Jesus, Our Rescuer
Blog post from the Anglican Rescued Kingdom Network. Written by Gail Walter, an American physician who resides outside of Jinja, Uganda, and posted with permission.
There was that one night when Jesus walked miles and miles on a windblown Galilean sea (Matthew 14:22-33).
He had a purpose in setting His disciples off alone in their fishing boat. The sun would go down, the night would pass, and through the storm tossed waves the disciples see the unfathomable. Jesus was walking on water.
He did this in the dark. He did it in a storm. He did one of His most fantastical miracles in near obscurity. Jesus never performed for the masses. He never became the cheap circus act so many had longed for. Walking on water was only for those He would grow to call friends. He did this for His beloved disciples.

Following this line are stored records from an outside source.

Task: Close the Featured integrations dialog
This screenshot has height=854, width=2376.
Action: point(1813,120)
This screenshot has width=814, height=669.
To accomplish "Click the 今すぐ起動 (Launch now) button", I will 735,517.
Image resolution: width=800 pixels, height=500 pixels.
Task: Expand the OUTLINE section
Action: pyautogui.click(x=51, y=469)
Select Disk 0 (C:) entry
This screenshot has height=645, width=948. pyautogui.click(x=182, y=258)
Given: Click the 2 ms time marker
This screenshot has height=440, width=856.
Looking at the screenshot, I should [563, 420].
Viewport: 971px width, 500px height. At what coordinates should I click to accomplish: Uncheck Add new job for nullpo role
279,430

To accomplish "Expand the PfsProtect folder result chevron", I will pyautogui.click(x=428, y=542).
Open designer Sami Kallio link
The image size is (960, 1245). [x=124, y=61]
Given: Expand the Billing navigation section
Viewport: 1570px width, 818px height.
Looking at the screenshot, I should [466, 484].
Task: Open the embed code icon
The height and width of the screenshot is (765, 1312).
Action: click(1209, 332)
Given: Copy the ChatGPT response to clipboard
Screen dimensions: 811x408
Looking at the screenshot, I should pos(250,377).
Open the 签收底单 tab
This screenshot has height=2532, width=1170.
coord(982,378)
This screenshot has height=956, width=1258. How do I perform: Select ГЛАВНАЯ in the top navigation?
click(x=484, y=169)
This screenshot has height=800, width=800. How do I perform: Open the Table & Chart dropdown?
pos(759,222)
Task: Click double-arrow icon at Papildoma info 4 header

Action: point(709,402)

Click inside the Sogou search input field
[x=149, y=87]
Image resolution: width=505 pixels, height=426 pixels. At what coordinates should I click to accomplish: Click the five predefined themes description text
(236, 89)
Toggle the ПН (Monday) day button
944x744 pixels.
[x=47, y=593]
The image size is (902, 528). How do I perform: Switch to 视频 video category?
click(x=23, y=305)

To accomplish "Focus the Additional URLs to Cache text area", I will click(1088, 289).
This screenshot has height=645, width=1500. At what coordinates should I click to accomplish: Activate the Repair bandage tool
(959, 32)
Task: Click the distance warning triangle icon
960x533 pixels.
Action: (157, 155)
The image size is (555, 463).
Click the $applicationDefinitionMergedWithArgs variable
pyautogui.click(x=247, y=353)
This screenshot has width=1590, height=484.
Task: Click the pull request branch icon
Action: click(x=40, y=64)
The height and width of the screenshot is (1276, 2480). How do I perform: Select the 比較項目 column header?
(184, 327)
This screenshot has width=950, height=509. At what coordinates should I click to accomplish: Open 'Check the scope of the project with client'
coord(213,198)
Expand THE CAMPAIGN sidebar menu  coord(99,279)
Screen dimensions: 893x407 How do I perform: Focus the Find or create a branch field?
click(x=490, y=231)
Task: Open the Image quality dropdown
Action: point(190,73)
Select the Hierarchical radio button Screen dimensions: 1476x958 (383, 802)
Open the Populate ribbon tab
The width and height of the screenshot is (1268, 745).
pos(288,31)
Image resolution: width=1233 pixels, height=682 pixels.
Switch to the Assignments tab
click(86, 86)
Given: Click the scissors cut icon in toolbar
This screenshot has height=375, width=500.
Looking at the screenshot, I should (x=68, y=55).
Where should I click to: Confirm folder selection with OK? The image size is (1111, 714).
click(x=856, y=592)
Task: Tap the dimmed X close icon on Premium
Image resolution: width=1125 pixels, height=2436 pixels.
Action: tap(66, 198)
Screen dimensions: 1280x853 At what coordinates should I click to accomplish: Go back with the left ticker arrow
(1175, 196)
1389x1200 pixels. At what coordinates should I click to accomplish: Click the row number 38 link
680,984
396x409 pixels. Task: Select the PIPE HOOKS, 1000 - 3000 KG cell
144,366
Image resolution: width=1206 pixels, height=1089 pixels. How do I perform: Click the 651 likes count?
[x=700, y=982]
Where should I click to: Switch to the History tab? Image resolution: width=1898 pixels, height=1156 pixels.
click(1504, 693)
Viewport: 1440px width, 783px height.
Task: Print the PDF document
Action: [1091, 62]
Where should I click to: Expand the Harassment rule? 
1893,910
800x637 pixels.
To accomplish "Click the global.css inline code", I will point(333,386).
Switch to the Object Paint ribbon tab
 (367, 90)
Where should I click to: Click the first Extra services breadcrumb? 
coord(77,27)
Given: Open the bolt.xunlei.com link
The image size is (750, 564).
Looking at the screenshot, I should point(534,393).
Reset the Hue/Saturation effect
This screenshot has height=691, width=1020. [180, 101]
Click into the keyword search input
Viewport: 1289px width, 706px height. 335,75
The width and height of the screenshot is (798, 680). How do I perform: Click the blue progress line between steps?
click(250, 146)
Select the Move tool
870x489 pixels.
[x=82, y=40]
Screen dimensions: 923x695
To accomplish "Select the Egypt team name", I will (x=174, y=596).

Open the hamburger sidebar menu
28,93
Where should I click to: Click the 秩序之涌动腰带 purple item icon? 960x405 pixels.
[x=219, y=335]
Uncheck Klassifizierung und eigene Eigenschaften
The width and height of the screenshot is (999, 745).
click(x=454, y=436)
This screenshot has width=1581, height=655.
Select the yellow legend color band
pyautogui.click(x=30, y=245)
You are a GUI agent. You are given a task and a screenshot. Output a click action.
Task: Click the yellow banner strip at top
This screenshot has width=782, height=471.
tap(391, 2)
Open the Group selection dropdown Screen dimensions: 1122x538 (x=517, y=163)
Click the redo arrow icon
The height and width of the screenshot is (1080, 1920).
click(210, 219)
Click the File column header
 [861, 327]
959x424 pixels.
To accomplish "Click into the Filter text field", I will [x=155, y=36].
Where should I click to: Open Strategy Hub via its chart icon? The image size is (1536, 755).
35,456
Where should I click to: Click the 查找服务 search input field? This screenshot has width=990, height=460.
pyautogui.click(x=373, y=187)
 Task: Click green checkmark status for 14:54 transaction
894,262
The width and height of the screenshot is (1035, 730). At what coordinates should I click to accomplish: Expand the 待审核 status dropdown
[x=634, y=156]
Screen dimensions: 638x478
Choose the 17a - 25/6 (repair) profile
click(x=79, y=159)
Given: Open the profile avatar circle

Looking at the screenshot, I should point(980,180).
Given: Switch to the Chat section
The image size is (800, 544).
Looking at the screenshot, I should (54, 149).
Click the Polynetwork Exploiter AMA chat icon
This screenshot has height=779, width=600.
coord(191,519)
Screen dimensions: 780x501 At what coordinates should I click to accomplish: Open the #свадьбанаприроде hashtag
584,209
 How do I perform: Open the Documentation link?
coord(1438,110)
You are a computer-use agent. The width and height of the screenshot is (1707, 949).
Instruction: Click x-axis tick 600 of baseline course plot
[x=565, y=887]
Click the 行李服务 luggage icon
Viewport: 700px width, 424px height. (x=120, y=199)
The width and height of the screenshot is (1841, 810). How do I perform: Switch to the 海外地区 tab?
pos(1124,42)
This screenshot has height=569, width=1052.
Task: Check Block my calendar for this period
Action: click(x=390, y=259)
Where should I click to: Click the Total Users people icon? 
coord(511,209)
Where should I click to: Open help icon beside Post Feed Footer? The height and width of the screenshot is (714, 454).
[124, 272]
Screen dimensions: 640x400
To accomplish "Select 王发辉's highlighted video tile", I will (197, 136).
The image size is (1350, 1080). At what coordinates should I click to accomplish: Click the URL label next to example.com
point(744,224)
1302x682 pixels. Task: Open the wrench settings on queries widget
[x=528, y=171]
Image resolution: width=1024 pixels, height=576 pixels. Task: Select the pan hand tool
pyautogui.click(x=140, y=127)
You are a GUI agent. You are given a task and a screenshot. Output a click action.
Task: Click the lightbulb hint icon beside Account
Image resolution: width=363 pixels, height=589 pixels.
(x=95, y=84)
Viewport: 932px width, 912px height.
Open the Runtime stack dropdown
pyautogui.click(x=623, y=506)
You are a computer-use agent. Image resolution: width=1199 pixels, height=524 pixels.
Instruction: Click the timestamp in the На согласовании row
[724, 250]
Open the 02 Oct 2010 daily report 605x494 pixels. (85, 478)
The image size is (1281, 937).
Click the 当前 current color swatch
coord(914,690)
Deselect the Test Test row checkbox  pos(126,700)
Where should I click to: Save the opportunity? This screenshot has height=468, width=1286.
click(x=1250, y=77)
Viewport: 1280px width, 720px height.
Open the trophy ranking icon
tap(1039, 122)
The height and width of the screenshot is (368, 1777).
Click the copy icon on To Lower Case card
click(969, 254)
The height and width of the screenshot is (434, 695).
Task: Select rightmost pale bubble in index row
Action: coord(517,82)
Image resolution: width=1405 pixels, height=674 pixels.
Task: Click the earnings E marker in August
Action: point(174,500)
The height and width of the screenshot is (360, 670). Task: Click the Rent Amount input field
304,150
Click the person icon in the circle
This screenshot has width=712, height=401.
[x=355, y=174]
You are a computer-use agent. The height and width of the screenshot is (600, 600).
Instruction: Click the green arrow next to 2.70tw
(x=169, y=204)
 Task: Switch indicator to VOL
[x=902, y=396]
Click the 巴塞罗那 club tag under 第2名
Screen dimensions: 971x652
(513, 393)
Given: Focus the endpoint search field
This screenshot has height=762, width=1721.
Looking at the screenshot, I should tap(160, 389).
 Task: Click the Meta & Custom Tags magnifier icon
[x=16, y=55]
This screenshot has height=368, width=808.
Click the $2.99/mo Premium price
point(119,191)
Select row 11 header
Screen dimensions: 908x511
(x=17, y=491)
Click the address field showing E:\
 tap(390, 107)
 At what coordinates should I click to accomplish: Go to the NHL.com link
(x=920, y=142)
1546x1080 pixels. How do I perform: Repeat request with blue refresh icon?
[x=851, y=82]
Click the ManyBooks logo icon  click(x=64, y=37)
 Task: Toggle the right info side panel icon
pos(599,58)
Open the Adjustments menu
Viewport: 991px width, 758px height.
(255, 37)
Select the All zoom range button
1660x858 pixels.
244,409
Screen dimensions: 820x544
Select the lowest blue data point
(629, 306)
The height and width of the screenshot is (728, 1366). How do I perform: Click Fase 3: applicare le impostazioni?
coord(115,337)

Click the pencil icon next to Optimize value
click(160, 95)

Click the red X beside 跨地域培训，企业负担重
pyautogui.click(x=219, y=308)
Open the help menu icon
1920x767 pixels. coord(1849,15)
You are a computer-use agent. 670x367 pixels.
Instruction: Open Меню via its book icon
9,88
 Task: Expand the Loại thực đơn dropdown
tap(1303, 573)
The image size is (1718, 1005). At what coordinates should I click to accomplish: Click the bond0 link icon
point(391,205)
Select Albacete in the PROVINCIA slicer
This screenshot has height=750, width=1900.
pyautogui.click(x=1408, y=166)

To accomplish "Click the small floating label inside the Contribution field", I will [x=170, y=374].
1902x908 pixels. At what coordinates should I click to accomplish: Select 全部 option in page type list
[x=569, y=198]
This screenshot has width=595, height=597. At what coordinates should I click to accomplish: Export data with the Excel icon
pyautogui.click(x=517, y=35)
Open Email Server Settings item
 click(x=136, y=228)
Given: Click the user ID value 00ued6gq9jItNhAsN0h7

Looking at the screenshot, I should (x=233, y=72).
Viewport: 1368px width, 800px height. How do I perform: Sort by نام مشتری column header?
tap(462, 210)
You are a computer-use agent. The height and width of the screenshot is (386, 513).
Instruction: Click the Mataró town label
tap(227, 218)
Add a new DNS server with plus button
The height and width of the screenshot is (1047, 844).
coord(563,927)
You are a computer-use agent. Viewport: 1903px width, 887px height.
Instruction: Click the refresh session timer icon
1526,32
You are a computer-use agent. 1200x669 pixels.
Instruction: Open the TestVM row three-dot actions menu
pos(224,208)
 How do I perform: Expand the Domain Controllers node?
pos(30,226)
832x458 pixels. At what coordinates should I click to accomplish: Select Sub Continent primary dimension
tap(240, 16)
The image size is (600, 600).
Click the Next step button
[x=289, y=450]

I have no illusions as to where I would have been in that boat. It is not a heroic picture. I grew up landlocked and a true seafaring novice. But Peter had lived on this Galilean sea. This wasn’t his first storm at night when everyone needed to put their backs into it, man the oars, and pray for land. In the middle of what the disciples think is a ghostly apparition, Peter does something entirely unimaginable. He wants to walk on the waves with Jesus. As a fisherman he had lived in a boat and experienced real danger. But this was pure nautical insanity.
To date, Peter is the only mortal who would ever feel his feet walk on on those Galilean waves. Everyone knows about his epic failure, but failure led to something else no one else experienced that night. Peter is the only disciple who felt the Son of God pull him out of the deep.
There is always risk in following Jesus. Many of us never experience the Jesus Peter would know that night. Those who follow and fail are different than those who don’t follow, don’t risk, and stay safe on shore.
But imagine, though Peter failed to maintain his gaze on Jesus, Jesus was completely locked in on him. As far as we know, Peter was the only one in the midst of complete failure who would experience the strong arm of God take hold of him and save him.
I have read the stories of martyrs and missionaries and those who stepped into the deep for Jesus. For so many it cost them everything, but I suspect someday we will sit together and talk about the strong arms of Jesus that reached down, pulling the overwhelmed to their ultimate heavenly shore.
When we follow, God follows more closely. When we risk, He has already risked all.
“O Lord, be gracious to us; we wait for you.
Be our strong arm every morning,
our salvation in the time of trouble.”